**WHAT TO DO:** Return all the entries exactly. No pictures.

**DATA UNDER STUDY:**

==========

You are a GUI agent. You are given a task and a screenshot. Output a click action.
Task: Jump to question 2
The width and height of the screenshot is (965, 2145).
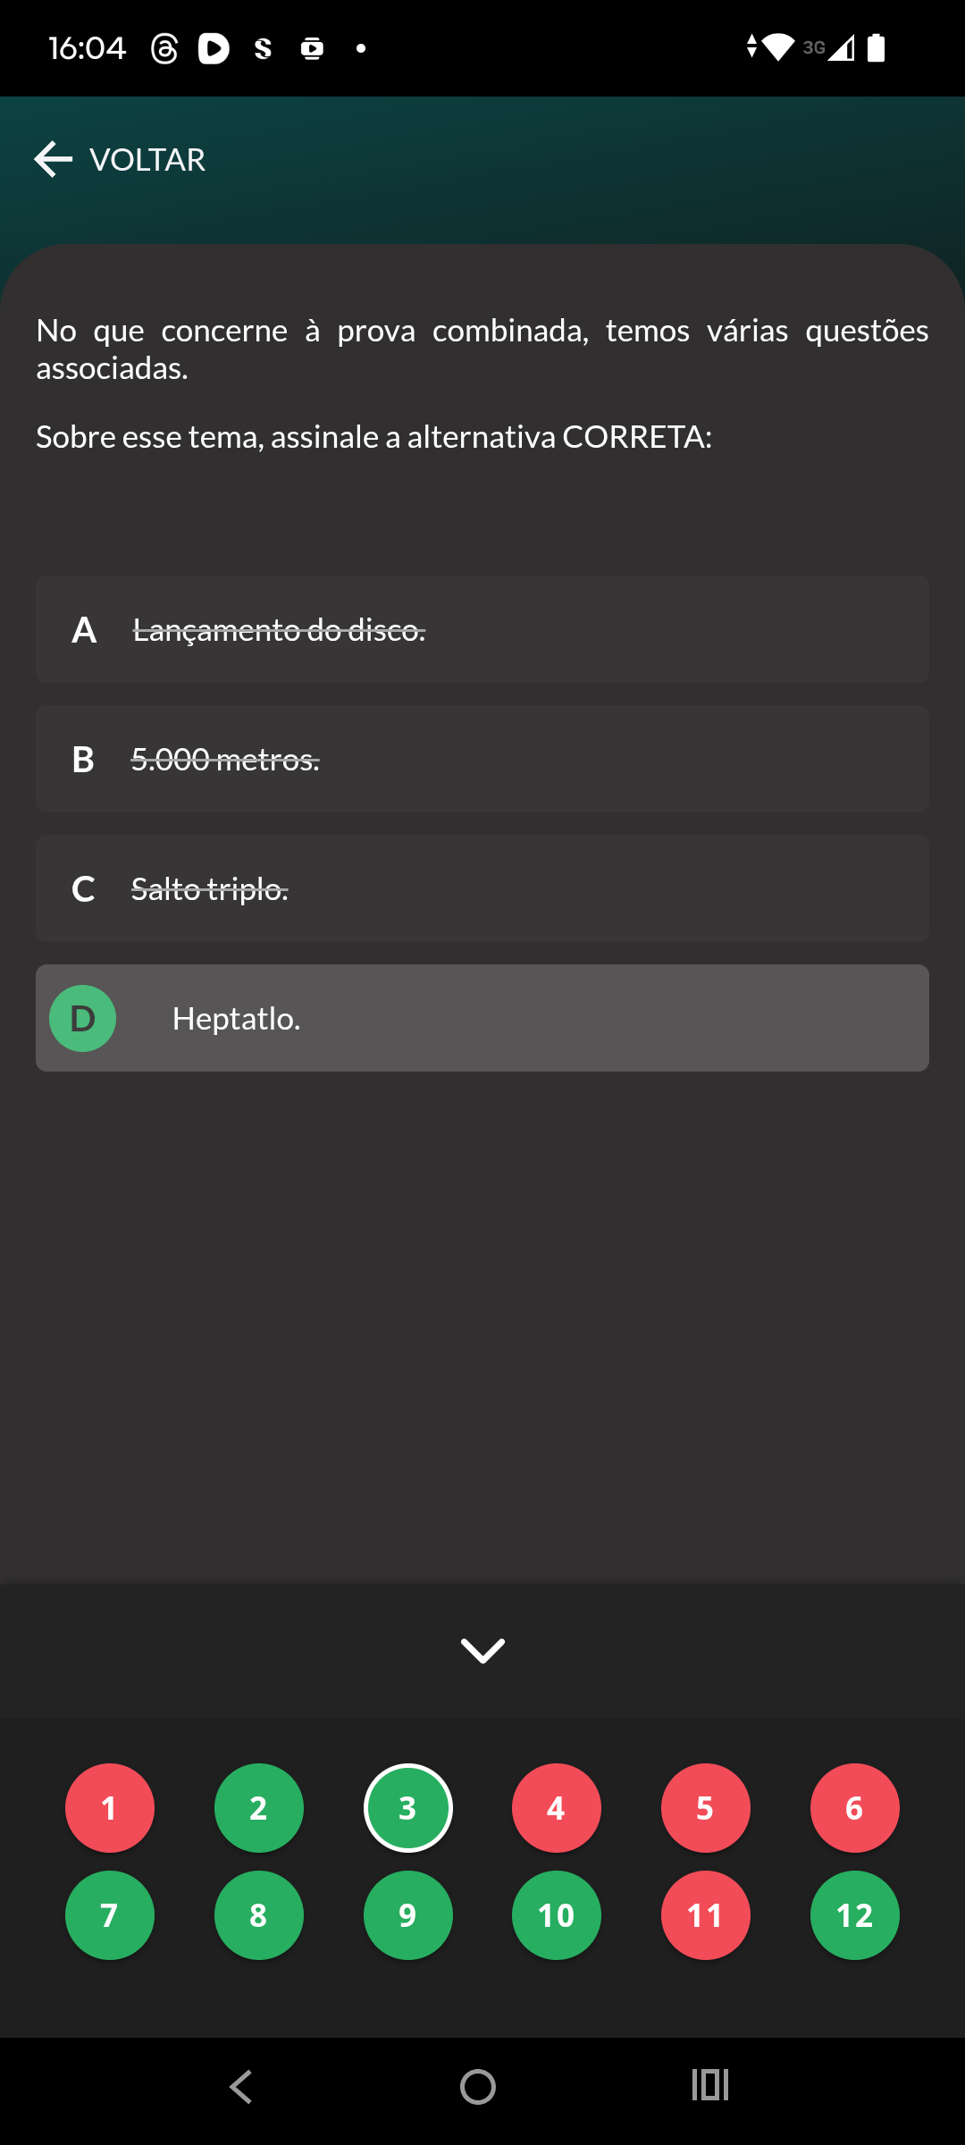(259, 1808)
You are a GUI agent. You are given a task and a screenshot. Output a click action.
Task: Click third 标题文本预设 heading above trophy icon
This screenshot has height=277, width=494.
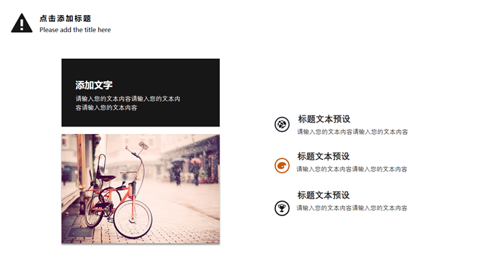coord(323,195)
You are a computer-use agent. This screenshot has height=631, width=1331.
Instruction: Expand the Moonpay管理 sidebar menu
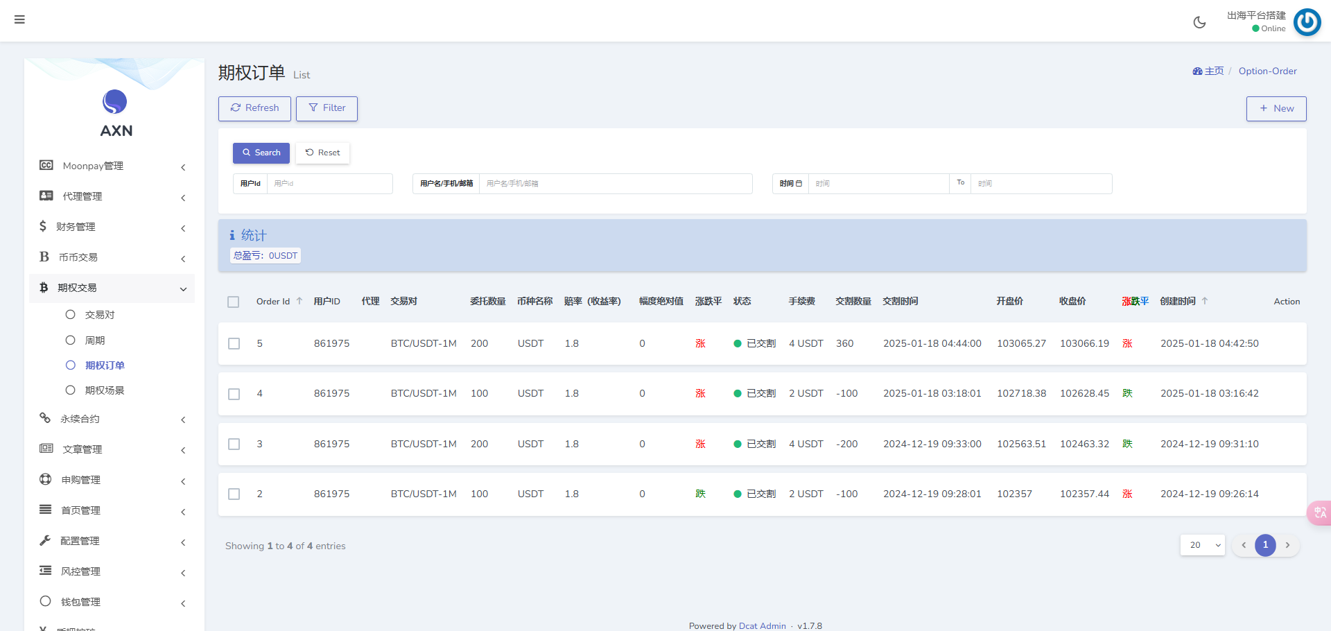click(x=113, y=166)
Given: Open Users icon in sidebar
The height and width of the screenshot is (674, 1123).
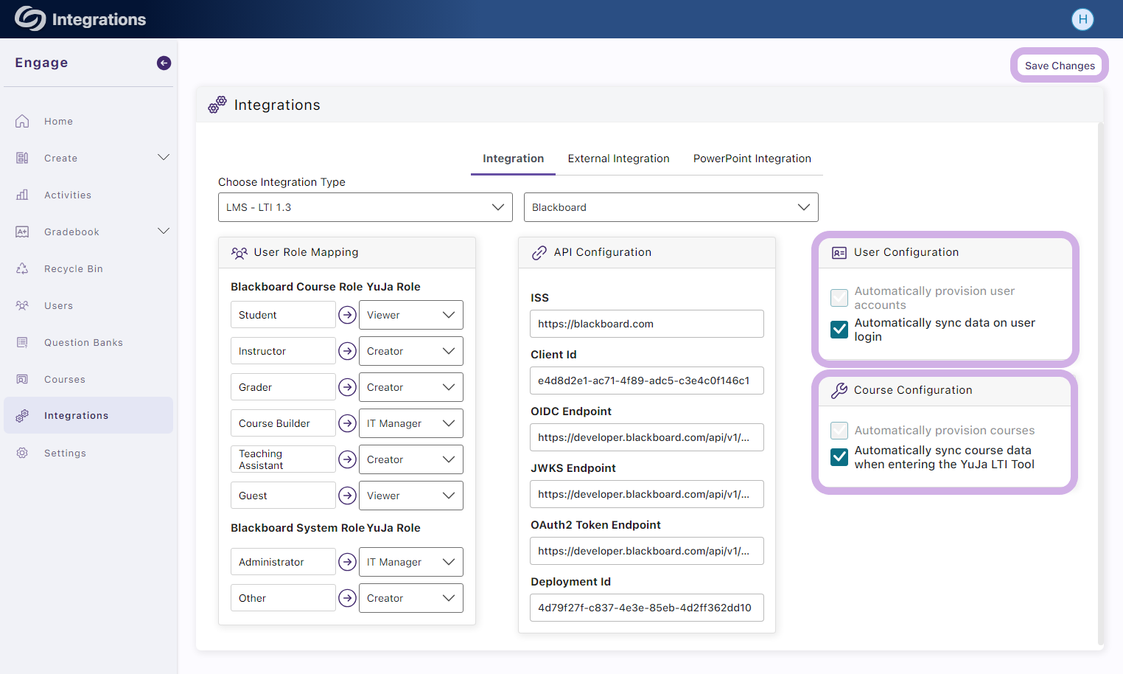Looking at the screenshot, I should (22, 306).
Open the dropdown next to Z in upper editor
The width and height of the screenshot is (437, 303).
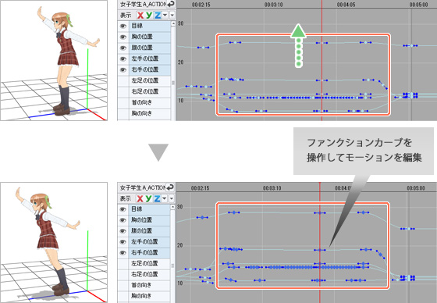pos(165,15)
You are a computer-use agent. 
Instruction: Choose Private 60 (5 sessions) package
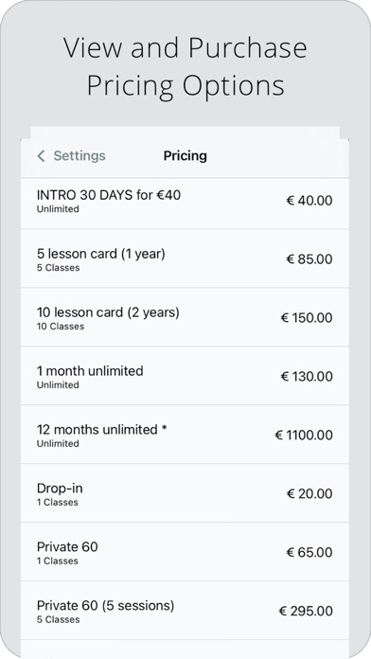tap(185, 611)
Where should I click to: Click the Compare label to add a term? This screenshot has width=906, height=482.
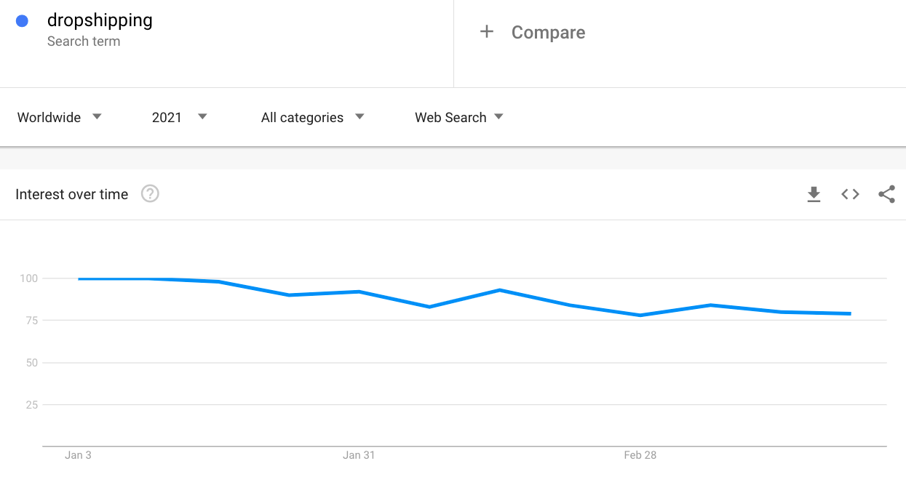coord(548,32)
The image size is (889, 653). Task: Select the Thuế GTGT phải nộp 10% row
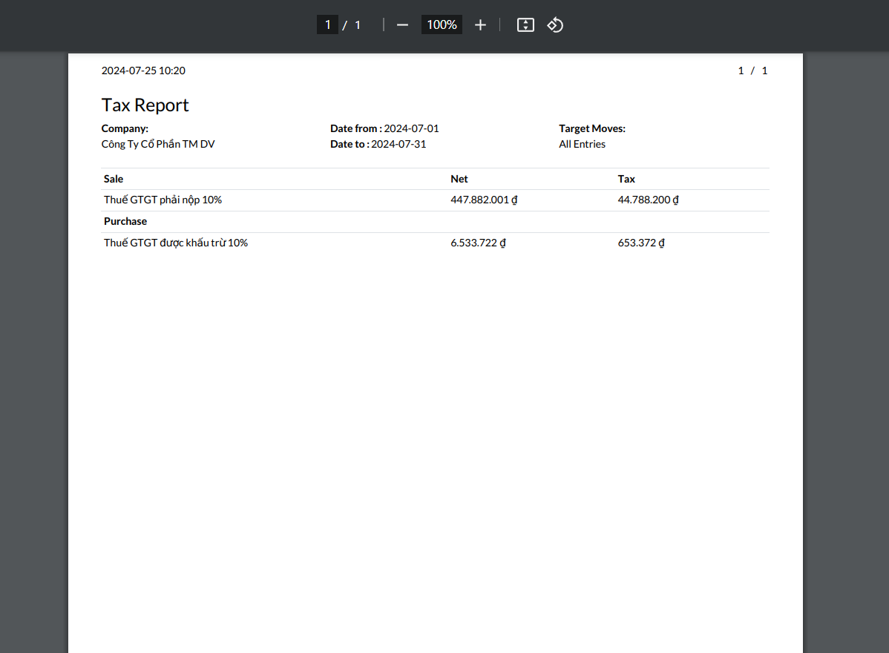163,200
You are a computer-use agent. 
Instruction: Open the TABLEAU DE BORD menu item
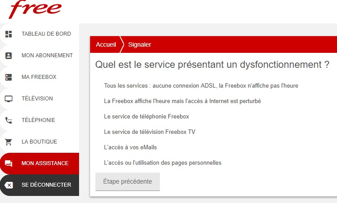[x=46, y=34]
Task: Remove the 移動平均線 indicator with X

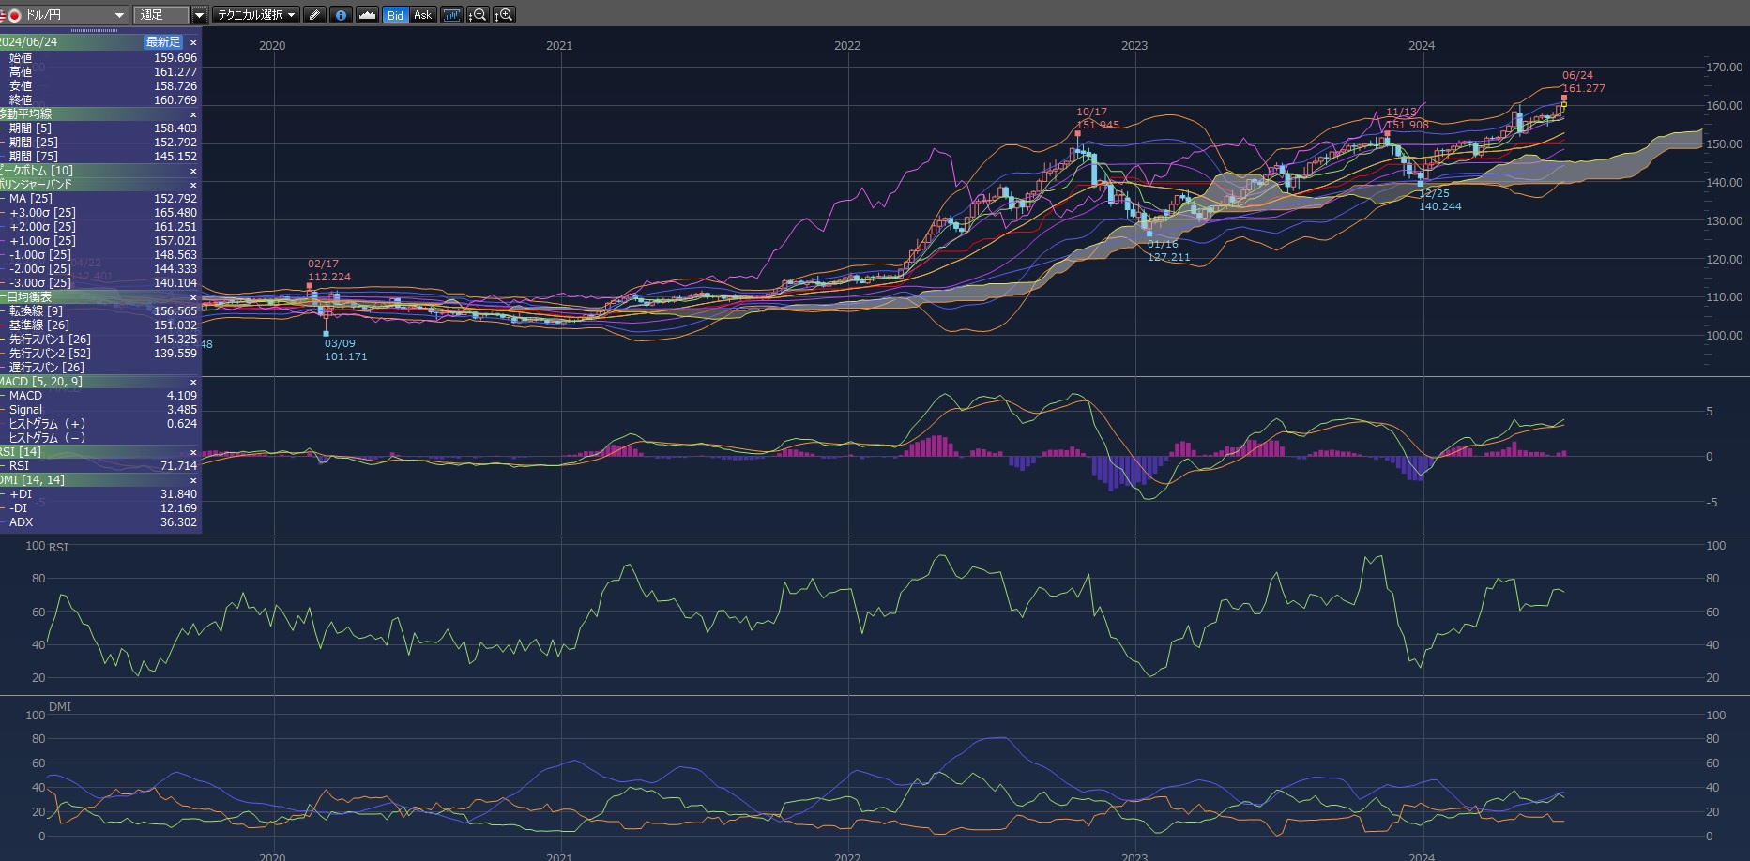Action: point(193,114)
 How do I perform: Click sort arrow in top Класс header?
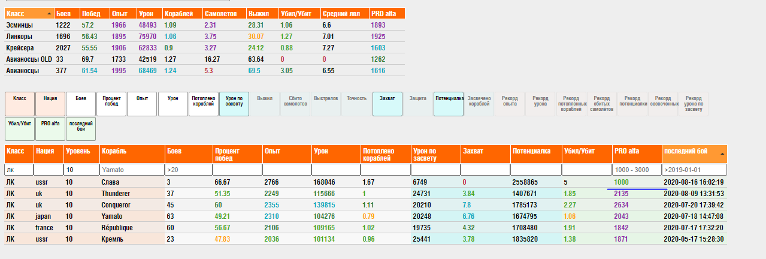[x=49, y=13]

==========

**REPLY:**
You are a GUI agent. You are given a task and a screenshot. Output a click action.
Task: Jump to question 2
The width and height of the screenshot is (965, 2145).
(259, 1808)
You are a GUI agent. You are given a task and a screenshot. Output a click action.
Task: Click third 标题文本预设 heading above trophy icon
This screenshot has height=277, width=494.
coord(323,195)
You are a computer-use agent. This screenshot has height=631, width=1331.
Instruction: Expand the Moonpay管理 sidebar menu
click(x=113, y=166)
Given: Open Users icon in sidebar
The height and width of the screenshot is (674, 1123).
Looking at the screenshot, I should (22, 306).
Open the dropdown next to Z in upper editor
The width and height of the screenshot is (437, 303).
pos(165,15)
You are a computer-use agent. 
Instruction: Choose Private 60 (5 sessions) package
tap(185, 611)
Where should I click to: Click the Compare label to add a term? This screenshot has width=906, height=482.
coord(548,32)
The image size is (889, 653). Task: Select the Thuế GTGT phải nộp 10% row
163,200
You are a computer-use agent. 
Instruction: Open the TABLEAU DE BORD menu item
[x=46, y=34]
Task: Remove the 移動平均線 indicator with X

Action: point(193,114)
 How do I perform: Click sort arrow in top Класс header?
[x=49, y=13]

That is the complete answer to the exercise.